Along about this time of year we homeschoolers usually have a pretty good feel for what is working and what needs to be changed. Whether it is what time we get up in the morning, who does which subject when, or how we have the household chores assigned, we get to the point where we say, “I think this situation can be improved. Here is what I’m going to do; I will . . . .” And we determine to put our plan into practice the next morning.

Now, inevitably, as soon as we make that decision, we run up against a powerful force. This force works either as a supporter of our decisions or as an enemy against our decisions. This force is habit.

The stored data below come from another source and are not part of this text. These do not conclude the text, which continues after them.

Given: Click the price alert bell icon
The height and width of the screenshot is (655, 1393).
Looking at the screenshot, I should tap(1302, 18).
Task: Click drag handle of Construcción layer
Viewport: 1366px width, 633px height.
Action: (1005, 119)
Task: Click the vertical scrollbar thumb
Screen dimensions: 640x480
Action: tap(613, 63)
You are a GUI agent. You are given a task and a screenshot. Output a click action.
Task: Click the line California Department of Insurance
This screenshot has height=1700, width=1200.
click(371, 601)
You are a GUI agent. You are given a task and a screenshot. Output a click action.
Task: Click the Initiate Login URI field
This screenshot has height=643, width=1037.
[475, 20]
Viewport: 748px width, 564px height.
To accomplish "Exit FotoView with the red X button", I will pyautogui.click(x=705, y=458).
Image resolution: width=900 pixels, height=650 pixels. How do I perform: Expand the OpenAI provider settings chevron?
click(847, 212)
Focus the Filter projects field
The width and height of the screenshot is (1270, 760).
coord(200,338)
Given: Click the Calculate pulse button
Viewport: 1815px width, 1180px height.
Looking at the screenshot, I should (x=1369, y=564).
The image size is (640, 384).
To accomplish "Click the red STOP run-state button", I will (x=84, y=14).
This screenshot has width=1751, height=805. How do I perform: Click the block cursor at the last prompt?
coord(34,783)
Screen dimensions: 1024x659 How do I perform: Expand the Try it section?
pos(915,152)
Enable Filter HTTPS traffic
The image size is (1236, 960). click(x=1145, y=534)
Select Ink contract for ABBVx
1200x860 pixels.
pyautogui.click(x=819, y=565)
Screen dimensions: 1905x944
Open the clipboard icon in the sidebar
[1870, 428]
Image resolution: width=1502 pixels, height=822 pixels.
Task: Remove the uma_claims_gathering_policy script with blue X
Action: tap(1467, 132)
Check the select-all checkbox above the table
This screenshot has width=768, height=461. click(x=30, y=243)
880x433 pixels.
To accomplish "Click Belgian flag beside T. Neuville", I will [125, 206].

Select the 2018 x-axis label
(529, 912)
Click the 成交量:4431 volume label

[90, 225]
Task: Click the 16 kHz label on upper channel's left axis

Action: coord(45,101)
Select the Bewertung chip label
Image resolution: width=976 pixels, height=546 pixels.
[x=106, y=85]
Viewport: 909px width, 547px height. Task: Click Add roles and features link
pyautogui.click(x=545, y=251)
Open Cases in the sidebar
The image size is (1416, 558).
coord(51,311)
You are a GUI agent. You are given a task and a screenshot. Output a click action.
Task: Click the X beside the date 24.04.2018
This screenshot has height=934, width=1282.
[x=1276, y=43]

As Charlotte Mason put it, “Habit is either the ally or the opponent, too often the frustrator, of the will” (Vol. 1, p. 326).

A Help or a Hindrance

If habit is your ally in your decision, so much the better! When a good habit is in place, it can support you and help you accomplish your goal. For example, if you decide that you want to give your children more “meat” and less twaddle, that switch will be all the easier if you already have the habit of reading aloud to them every evening. You can simply insert a great book and you’re on your way. Good habits can be a powerful help!

But as Charlotte recognized, more often habit is the frustrator. To “frustrate” means to prevent someone from achieving something; to hinder her. Maybe you decide to do more meal planning so you don’t get caught befuddled and frazzled (with hungry, cranky children) ten minutes before supper time. But your bad habit of procrastinating rears its ugly head and becomes the frustrator; it hinders you from reaching your goal. What’s a person to do?

Turning Bad Habits into Good Ones

The first step to turning a bad habit into a good one is to stop focusing on the bad habit. The more you think about it, the more it will get stuck in your head. Instead, focus on the good habit you want to put in its place. Then follow these Charlotte-Mason-habit-training steps.

  1. Choose only one habit to work on at a time. The more habits you are trying to remember, the more your attention will be divided. Pick one to start with and focus on it.
  2. Do the new good action as often as possible. Repetition is a key to making an action automatic in your brain. Do it. Do it again. Every single time you possibly can.
  3. Feed your mind and heart with living examples in life and in books. If you know a person who already has that good habit in place, spend time with her. Read books, stories, and poetry that uphold that good habit and will inspire you to do likewise.
  4. Identify some natural consequences. What might be a bad consequence—one that is closely related to the habit and one that will motivate you? Also think of a good consequence or two—again, closely related to the new habit and motivating to you.
  5. Find someone to encourage you, someone who expects you to succeed and will cheer you on all along the way.

Follow these practical guidelines for a few weeks and soon you will have a new ally by your side. A new habit that will stand ready to support you. One that will help you, not frustrate you, in reaching your goals.